### What to produce
Lines in which "will" appears should be pulled from the data below.
-------
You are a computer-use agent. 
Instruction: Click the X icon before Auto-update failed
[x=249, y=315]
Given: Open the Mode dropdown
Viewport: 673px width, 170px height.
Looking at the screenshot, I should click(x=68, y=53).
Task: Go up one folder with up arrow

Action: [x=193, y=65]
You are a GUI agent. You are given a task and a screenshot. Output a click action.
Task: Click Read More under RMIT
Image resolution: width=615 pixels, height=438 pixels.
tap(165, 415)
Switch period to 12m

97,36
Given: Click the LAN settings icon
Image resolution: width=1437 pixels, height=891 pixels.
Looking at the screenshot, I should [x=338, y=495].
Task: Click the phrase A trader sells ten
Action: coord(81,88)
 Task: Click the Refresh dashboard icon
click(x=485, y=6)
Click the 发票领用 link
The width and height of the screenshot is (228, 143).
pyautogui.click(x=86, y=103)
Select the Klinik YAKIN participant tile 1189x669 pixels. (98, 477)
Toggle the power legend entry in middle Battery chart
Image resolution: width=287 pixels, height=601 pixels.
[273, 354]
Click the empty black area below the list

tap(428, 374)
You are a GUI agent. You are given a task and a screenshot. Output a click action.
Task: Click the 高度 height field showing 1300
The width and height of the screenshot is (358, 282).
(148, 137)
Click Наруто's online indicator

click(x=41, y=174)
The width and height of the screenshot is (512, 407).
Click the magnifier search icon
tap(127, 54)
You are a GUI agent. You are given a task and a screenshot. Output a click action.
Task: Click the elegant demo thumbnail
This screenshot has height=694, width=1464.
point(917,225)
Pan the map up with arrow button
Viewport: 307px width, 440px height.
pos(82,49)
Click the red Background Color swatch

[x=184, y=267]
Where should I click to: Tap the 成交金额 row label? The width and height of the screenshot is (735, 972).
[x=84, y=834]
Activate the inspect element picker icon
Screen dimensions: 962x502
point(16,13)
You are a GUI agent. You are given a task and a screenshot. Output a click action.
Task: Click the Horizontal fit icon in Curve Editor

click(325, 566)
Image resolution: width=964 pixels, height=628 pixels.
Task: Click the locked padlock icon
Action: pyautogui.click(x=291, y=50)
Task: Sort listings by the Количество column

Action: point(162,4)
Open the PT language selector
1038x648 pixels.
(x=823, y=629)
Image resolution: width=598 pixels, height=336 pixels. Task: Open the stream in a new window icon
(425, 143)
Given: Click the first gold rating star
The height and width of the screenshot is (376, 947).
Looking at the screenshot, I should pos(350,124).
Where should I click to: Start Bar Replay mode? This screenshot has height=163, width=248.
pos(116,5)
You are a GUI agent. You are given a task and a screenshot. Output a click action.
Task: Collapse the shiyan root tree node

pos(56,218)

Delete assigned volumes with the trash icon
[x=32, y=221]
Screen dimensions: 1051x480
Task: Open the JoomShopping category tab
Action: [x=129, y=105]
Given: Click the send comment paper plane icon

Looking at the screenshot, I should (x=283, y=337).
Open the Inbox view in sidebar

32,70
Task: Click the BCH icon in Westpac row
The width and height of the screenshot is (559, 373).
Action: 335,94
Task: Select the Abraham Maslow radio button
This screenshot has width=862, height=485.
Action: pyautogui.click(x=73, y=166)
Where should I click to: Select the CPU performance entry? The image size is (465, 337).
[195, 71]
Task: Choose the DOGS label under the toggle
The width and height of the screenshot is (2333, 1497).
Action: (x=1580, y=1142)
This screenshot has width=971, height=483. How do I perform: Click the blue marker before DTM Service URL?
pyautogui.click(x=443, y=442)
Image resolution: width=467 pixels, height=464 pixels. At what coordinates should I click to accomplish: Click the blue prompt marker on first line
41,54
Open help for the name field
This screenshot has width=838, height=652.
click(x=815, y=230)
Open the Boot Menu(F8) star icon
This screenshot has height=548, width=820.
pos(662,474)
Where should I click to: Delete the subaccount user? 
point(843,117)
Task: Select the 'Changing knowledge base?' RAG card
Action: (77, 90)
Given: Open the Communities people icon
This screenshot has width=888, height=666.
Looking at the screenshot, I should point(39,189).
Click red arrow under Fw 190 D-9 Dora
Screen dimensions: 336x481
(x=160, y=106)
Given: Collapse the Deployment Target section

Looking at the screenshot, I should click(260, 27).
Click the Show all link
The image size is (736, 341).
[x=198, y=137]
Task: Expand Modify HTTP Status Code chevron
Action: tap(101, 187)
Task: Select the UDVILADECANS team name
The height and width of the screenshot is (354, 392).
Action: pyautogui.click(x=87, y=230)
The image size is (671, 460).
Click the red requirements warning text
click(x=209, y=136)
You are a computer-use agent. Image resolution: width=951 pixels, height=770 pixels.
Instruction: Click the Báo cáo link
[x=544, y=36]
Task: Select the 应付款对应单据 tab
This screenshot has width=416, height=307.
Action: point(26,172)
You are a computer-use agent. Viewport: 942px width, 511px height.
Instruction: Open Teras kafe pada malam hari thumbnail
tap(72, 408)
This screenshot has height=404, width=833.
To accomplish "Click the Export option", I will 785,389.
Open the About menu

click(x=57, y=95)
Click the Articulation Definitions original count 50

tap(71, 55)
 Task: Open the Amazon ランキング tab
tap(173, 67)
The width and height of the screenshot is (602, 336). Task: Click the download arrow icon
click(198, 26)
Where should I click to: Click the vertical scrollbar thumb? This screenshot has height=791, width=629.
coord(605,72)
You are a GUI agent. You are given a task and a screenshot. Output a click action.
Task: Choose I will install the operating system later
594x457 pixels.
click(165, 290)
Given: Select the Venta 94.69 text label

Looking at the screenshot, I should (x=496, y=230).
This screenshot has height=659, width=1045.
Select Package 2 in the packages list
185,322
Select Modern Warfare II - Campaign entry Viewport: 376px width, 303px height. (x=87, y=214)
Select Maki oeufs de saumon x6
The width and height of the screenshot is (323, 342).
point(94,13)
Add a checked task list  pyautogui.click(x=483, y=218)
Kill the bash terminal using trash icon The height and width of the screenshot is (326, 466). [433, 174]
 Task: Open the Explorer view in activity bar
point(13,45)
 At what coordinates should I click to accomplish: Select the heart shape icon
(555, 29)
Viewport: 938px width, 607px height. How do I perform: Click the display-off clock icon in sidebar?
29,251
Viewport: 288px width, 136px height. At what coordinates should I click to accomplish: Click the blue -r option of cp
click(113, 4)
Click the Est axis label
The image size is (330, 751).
-------
### Solution to this problem
To accomplish "Click the Export option", I will 785,389.
Task: Choose I will install the operating system later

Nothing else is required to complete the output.